Sur une nouvelle noire en chantier. De la difficulté de dire le crime en littérature. D’un roman américain terrifiant de Donald Ray Pollock. Des effets de réel via le nuage numérique et Facebook.
Au Cap d’Agde, Studio Glamour, ce mercredi 23 mai. – Mon ami le Gitan m’ayant réclamé hier la nouvelle que je lui ai promise il y a quelque temps pour un recueil collectif intitulé Léman noir, je me suis attelé ce matin à cette histoire que je mijote depuis des mois et où il sera question de jalousie, d’âge et de criminalité littéraire. En bref, c’est la story d’un critique littéraire vieillissant ferré en matière de roman noir, qui fait par hasard la connaissance d’un jeune Black écrivain impatient de se faire un nom dans le genre et qui, après diverses rencontres, lui soumet son premier manuscrit, captivant à maints égards mais manquant de crédibilité dans l’évocation d’un meurtre par jalousie et dans le récit des années de taule du protagoniste. J’avais amorcé la réflexion sur le sujet du meurtre en littérature lors d’un voyage en train, entre Salzbourg et Vienne où, lisant La force de tuer de Lars Noren dans le wagon-bar, la conversation s’était engagée avec un jeune type qui, assis en face de moi et intrigué par le titre du livre, s’était risqué à interrompre ma lecture en dépit de mon air revêche… Ensuite le dialogue avait été assez carabiné car j’avais poussé mon interlocuteur sur un terrain qui ne lui était pas familier en lui suggérant, sans cesser de lui poser des questions de plus en plus personnelles, de se représenter toutes les situations qui pourraient le faire sortir de sa vie ordinaire de fonctionnaire et le pousser à l’acte criminel.

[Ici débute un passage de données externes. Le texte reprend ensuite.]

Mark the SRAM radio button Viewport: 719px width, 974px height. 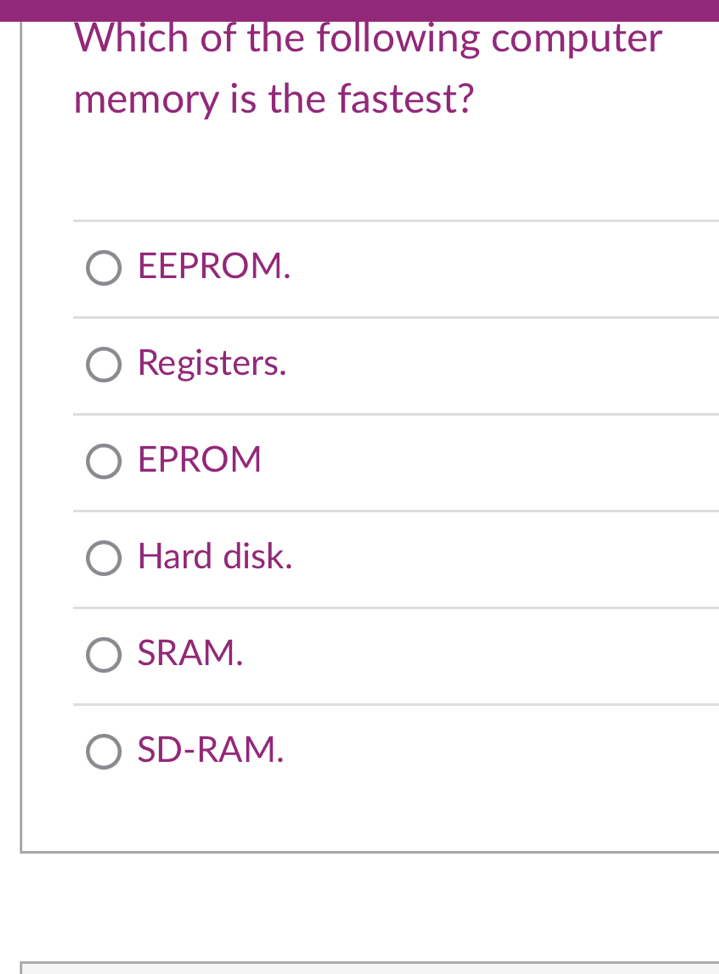pos(104,655)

Ce qui m’intéresse plus particulièrement, en l’occurrence, c’est la grande différence d’âge entre le vieux briscard lecteur et l’auteur dans la vingtaine, le fait que le premier soit très cultivé à l’ancienne et de race blanche, tandis que l’autre est un jeune Africain ambitieux, à la fois intelligent et très instinctif, incarnant la vie même aux yeux du vieux hibou. Ce sont donc deux sphères mimétiques qui se superposent dans la même brève histoire noire, qui finit par le meurtre (fictif) du jeune Noir étranglé par le narrateur de manière littérairement crédible.
Cela s’intitulera Black is Blacky et tel est l’incipit : « Prendre la vie de quelqu’un est une chose énorme, avais-je dit à Blacky, mais il semblait ne pas entendre »…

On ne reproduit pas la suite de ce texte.